Und das sind wir nun. Es ist ein völlig anderes Leben geworden, für mich, für uns als Paar. Zum Glück haben unsere Auftraggeber Verständnis. Manchmal schalte ich mich abgehetzt, zu spät oder von unterwegs zu Online-Meetings zu; manchmal platzen Meetings, weil gerade wieder Notarzt-Einsatz ist; manchmal müssen langgeplante Seminare verschoben werden, weil ich nur zu diesem Zeitpunkt in zwei Monaten einen schwer zu bekommenden Facharzttermin ergattert habe. Für die Mutter, den Vater oder meine zwischenzeitlich ebenfalls zum Pflegefall gewordene, krebskranke Tante, die nun plötzlich im Mai gestorben ist. Das sind die neuen Prioritäten. Ich bin zur „Senioren-Managerin“ unserer Familie geworden: ob in der Kommunikation und Koordination mit den Kranken- und Pflegekassen, der Rentenversicherung, Schwerbehindertenstellen, mit dem Sozialamt, Hospizdienst, Nachlassgericht, mit Konsulaten, Banken, Ärzten, Kliniken, Sanitätshäusern, Apotheken, mit der Tagespflege ...

Und noch viel wichtiger: Hand halten, Erzählen, Streicheln, Füttern, gute Stimmung verbreiten, Küsschen geben, schöne CDs einlegen, Fotos zeigen. Und alles wieder von vorn, jeden Tag. Ich will es so. 

Und nach außen schaffe ich das auch irgendwie – pragmatisch, stark und fröhlich, so wie auch meine Mutter immer war. Aber nach innen sieht es anders aus: Es ist irre belastend, es lässt mich oft nicht schlafen. Natürlich frage auch ich mich immer: Tu ich genug? Ist es richtig, was ich entscheide? Richtig für wen – für mich oder für sie? 

Meine Mutter hatte alles riskiert, um mir ein Leben in Freiheit und Würde zu ermöglichen. 1969 war sie aus Rumänien geflüchtet – damals herrschte dort noch sozialistische Diktatur – und hat 1971 unsere deutschstämmige Familie nach München nachholen können. Sie hat fleißig dafür gearbeitet, dass ich mich sorgenfrei ausprobieren, studieren, meinen Beruf frei wählen, später meine Firma gründen konnte. Sie hat mir immer vertraut. Das hat mir Selbstbewusstsein und Selbstsicherheit gegeben. 

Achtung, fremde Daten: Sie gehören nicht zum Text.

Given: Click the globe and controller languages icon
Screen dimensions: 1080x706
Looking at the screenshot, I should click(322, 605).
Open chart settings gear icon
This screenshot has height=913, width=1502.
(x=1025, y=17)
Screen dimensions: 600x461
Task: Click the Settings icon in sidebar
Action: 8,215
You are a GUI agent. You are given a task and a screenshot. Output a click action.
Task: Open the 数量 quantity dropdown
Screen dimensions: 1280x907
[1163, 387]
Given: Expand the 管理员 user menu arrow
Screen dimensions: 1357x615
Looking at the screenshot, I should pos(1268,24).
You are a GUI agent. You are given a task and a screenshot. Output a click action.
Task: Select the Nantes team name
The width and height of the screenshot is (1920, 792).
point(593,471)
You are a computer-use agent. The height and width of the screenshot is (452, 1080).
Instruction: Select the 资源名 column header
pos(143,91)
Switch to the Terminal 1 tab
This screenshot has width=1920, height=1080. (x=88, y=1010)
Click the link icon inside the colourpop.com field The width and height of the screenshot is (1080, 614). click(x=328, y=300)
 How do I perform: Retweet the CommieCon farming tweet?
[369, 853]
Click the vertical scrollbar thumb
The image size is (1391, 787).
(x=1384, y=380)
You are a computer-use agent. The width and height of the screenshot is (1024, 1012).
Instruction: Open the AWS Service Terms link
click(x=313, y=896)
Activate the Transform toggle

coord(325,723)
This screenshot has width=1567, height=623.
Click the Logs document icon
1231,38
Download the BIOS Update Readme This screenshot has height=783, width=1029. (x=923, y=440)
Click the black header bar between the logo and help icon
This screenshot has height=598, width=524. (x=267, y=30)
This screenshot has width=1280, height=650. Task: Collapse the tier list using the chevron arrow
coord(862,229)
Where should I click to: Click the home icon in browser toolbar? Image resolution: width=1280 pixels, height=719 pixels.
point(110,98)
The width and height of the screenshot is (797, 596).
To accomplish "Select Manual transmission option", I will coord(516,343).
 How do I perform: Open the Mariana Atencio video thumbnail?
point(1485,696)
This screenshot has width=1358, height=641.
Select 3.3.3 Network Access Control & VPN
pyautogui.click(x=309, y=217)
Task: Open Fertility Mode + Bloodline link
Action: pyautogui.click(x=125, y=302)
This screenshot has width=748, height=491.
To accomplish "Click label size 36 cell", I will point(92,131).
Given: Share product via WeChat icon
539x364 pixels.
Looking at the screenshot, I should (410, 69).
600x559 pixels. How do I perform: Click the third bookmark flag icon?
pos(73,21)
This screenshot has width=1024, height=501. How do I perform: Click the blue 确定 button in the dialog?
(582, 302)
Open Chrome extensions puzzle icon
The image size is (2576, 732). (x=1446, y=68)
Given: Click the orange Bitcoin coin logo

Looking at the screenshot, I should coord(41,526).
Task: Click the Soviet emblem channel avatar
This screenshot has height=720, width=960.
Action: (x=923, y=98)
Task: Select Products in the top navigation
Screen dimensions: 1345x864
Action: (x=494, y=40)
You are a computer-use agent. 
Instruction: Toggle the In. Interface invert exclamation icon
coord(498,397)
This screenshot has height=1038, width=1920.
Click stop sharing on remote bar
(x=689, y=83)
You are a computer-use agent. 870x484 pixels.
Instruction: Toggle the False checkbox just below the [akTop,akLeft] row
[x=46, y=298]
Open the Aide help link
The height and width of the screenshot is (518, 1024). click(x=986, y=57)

Sie hat mir vorgelebt, dass eine Frau in einer Männerdomäne brillieren kann

Und sie hat mir ganz selbstverständlich vorgelebt, dass eine Frau in einer Männerdomäne bestehen und brillieren kann – sie war Programmiererin, in Vollzeit. Anfang der 1970er Jahre, als IT noch Datenverarbeitung hieß, war sie die einzige Frau, die das Rechenzentrum des Klinikums Großhadern mit aufbaute. Sie programmierte für damals bahnbrechende medizinische Forschungsprojekte, fuchste sich tief in die Medizin ein. Bis vor kurzem konnte sie sich noch erinnern: „Ich habe die Merkmale von Krankheiten programmiert!“ Sie war immer stolz darauf, dass ihr oberster Chef, ein Professor, ihre Leistung gesehen und gewürdigt hat – er erwähnte sie sogar in einem Buch. 

Mehr Geld hat sie dafür nicht bekommen. Sie ist zusätzlich zu ihrer Vollzeitstelle noch zum Bügeln in einen „feinen Haushalt“ gegangen – sie wollte mir eine große Enzyklopädie kaufen, und die kostete über 3.000 DM. Sie hat sie mir gekauft.

Meine Mutter war und ist mir Vorbild im mutigen, unbeirrten, neugierigen, aufrechten und beharrlichen Vorangehen als Pionierin. Und genau das ist mir erst jetzt bewusst geworden – in diesen letzten wenigen Monaten ihres allmählichen Schwindens und unserer neuen Nähe durch die Pflege.

Vielleicht kann ich sie in meinen Armen halten, wenn sie geht. Das würde ich mir wünschen.